La Polonia, che in questi giorni si trova a combattere contro la nuova legge sull’aborto, questa estate ha conosciuto altre problematiche interne.
Si è, infatti, diffusa la notizia di zone polacche dichiarate “lgbt-free”: zone franche in cui l’omosessualità non è tollerata, ma l’omofobia sì. La stessa omofobia che ha portato all’arresto di alcuni attivisti gay la scorsa estate, facendo seguire delle proteste in strada.
La Polonia sta conoscendo una grave recessione in ambito di diritti civili.
Lo stesso scenario lo possiamo trovare altrove, ad ed esempio in Ungheria, altro esempio di questa Europa omofoba che non intende retrocedere.
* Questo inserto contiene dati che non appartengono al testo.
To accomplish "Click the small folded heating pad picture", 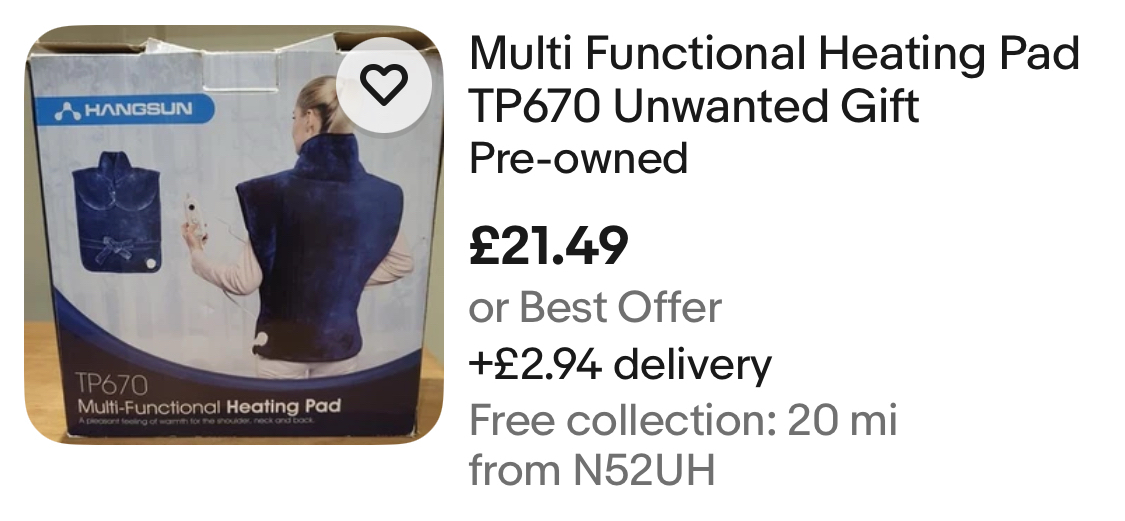I will pyautogui.click(x=116, y=212).
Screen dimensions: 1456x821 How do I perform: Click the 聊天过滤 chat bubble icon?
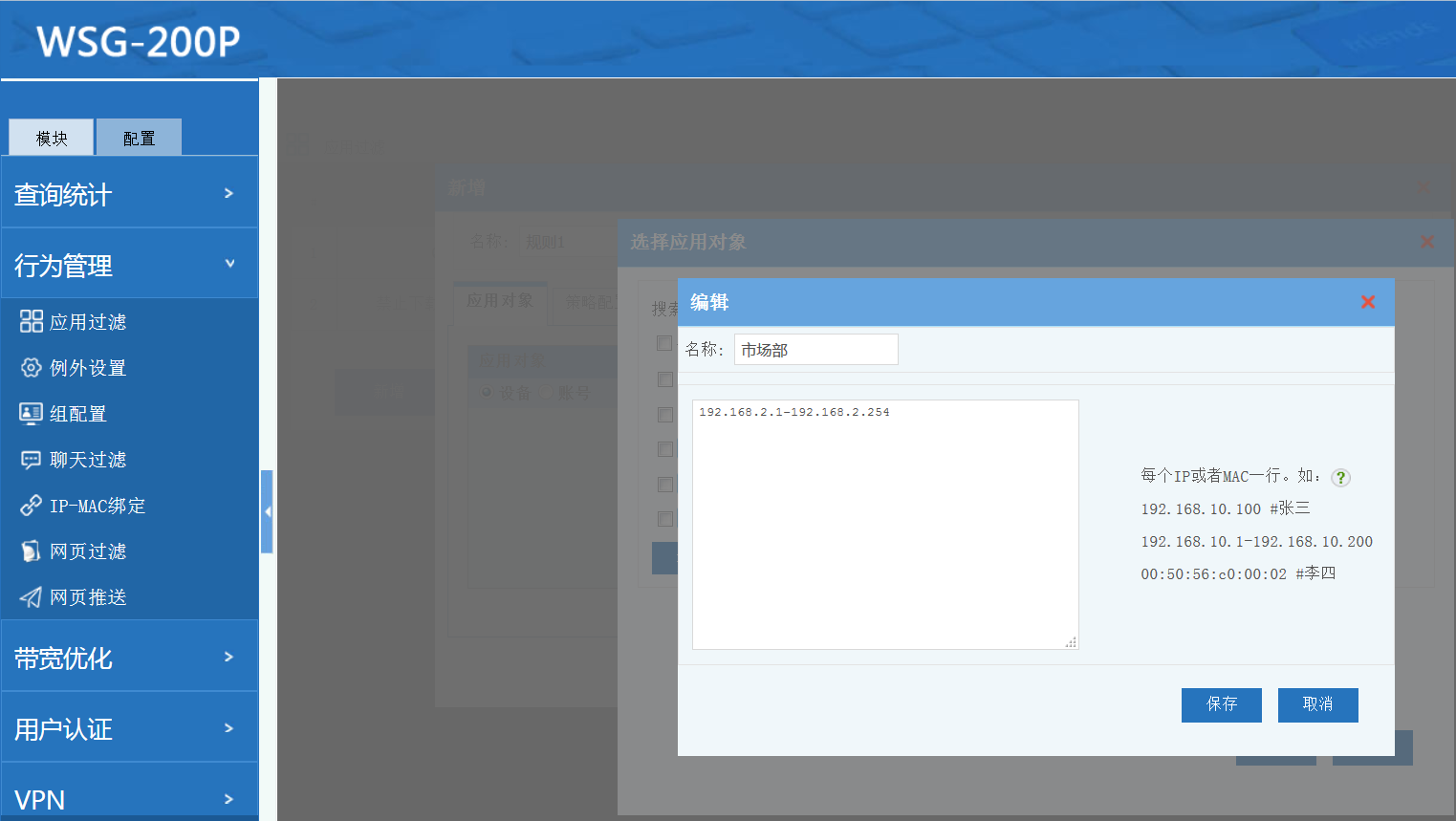tap(31, 460)
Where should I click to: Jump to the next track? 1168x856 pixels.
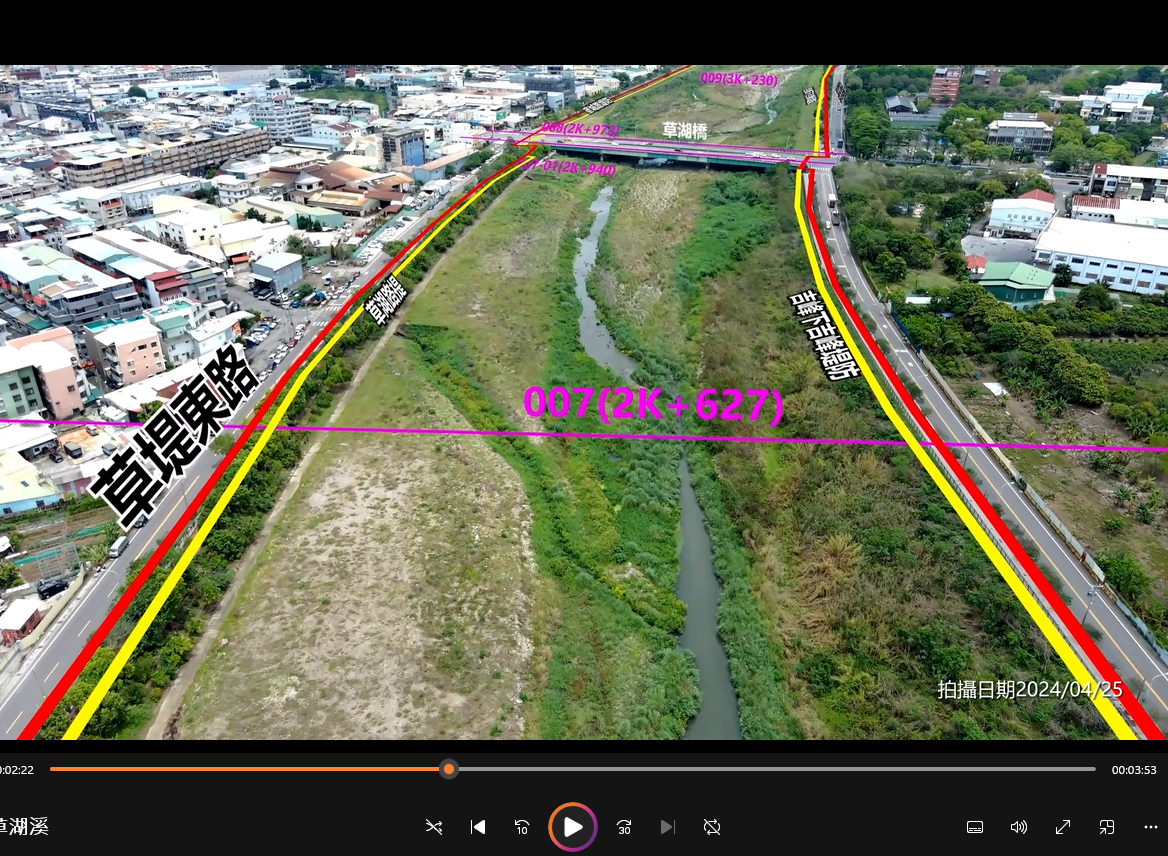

Qui, il presidente Viktor Orbán ha approvato una legge che impedisce la registrazione del cambio di sesso e il riconoscimento giuridico dell’identità di genere delle persone transgender. Con questa mossa, di fatto, si legittima una pratica come quella del misgendering, una violenza a tutti gli effetti. Un altro esempio ancora, poi, ci viene dalla vicina Romania che proibisce l’insegnamento degli studi di genere.
Gli esempi, a quanto pare, sembrano crescere col tempo e non si tratta solo di paesi che siamo abituati a considerare arretrati.
Il ritorno di un’Europa omofoba è una piaga che va combattuta comunitariamente e in modo tempestivo.
La pandemia in corso, purtroppo, ha fagocitato tutta l’attenzione mediatica e pubblica, facendo passare in secondo piano qualsiasi altro problema.
Ma dobbiamo ricordarci che il mondo va avanti e c’è chi, oltre a questa situazione, si trova a subire violenze quotidianamente e nel silenzio di una Unione impegnata a combattere su altri fronti.
Sarebbe bene non dimenticarci del valore dell’umanità e riportare sul tavolo delle discussioni leggi che tutelino i diritti civili di tutti.